• [Testo fornito]

Votazione
Le aperture dei negozi continuano a dividere
Redazione
2 anni fa
Il 18 giugno i ticinesi saranno chiamati ad esprimersi su una modifica della legge di apertura dei negozi. Il tema da sempre divide politica e cittadini. Per estendere gli orari fino alle 19 sono serviti dieci anni di battaglie, referendum e ricorsi. Questa volta sarà diverso? A confronto il presidente del PLR Alessandro Speziali, favorevole alla modifica, e il sindacalista Giangiorgio Gargantini, contrario.

Se esistesse un concorso dedicato ai temi più divisivi, gli orari di apertura dei negozi sarebbero certamente sul podio. Gli svizzeri sono stati chiamati ad esprimersi diverse volte sul tema e il Ticino non fa eccezione. Dal primo gennaio 2020 i negozi alle nostre latitudini chiudono alle 19 in settimana, mentre alle 18.30 al sabato. Quello che forse in pochi ricordano è che per ottenere quella mezz’ora in più ci erano voluti anni di mal di pancia e discussioni.

L’accordo del 2015

Arrivare con un accordo in Gran Consiglio nel marzo del 2015, ad un soffio dalla fine della legislatura, si era rivelato lungo e complicatissimo, dopo anni e anni di lavoro della sottocommissione negozi. All’epoca si era deciso di concedere l’estensione ad una condizione: l’introduzione di un contratto collettivo di obbligatorietà nel settore della vendita. Legare l’entrata in vigore di una legge giuridicamente parlando era questione fumosa. Oggi sappiamo che non si può fare. O almeno così ha sentenziato il Tribunale federale.

• [Estratto dei dati]

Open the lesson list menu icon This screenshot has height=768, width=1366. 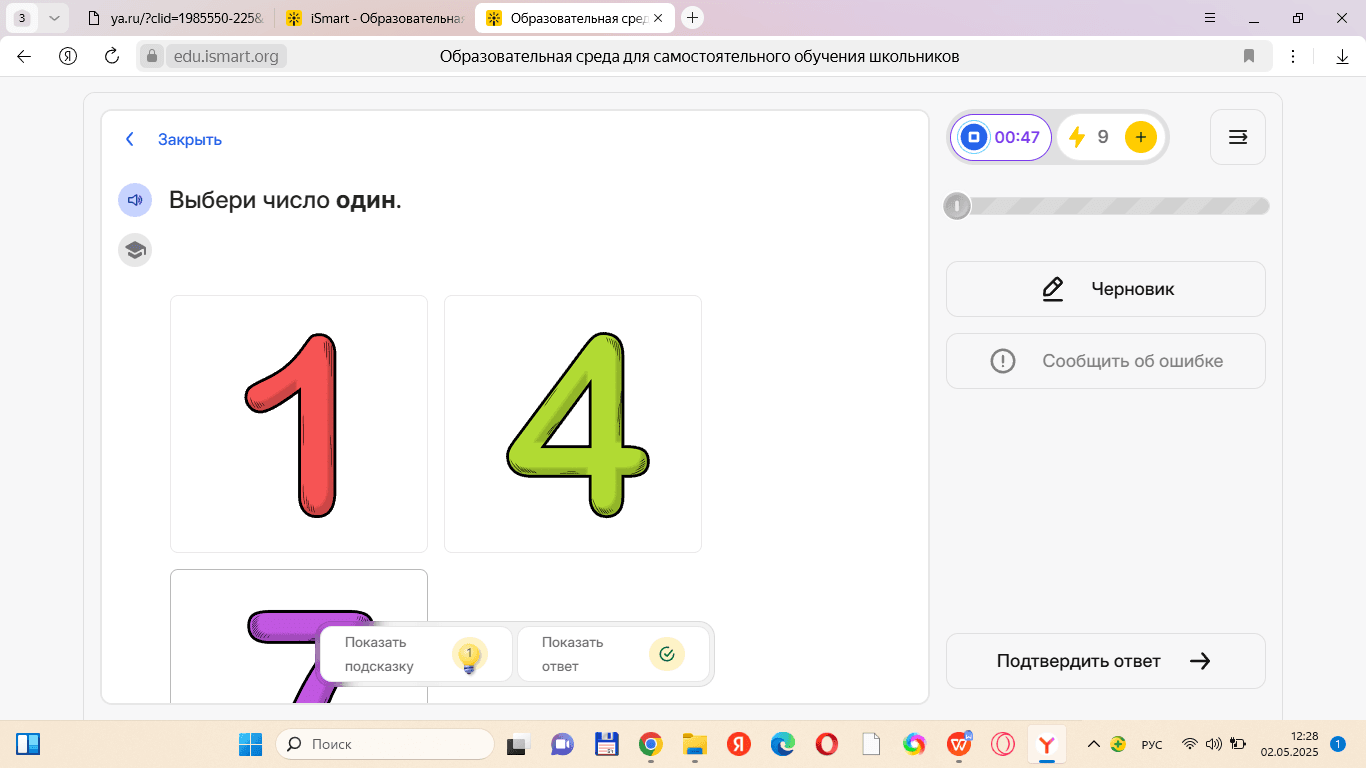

• [Cose da fare]
1) Nel testo sugli orari dei negozi, perché oggi si sa che non si può legare l'entrata in vigore di una legge all'introduzione di un contratto collettivo? Rispondi in una o due frasi.
2) Trascrivi dal testo sugli orari dei negozi il passo che comincia con "Se esistesse un" e prosegue fino a "pancia e discussioni.".
Il materiale non ha nessun legame con il testo.

• [Risposte ai compiti]
1) Perché così ha stabilito il Tribunale federale. Già allora, dal punto di vista giuridico, legare l'entrata in vigore di una legge a quella condizione era una questione poco chiara.

2)
Se esistesse un concorso dedicato ai temi più divisivi, gli orari di apertura dei negozi sarebbero certamente sul podio. Gli svizzeri sono stati chiamati ad esprimersi diverse volte sul tema e il Ticino non fa eccezione. Dal primo gennaio 2020 i negozi alle nostre latitudini chiudono alle 19 in settimana, mentre alle 18.30 al sabato. Quello che forse in pochi ricordano è che per ottenere quella mezz’ora in più ci erano voluti anni di mal di pancia e discussioni.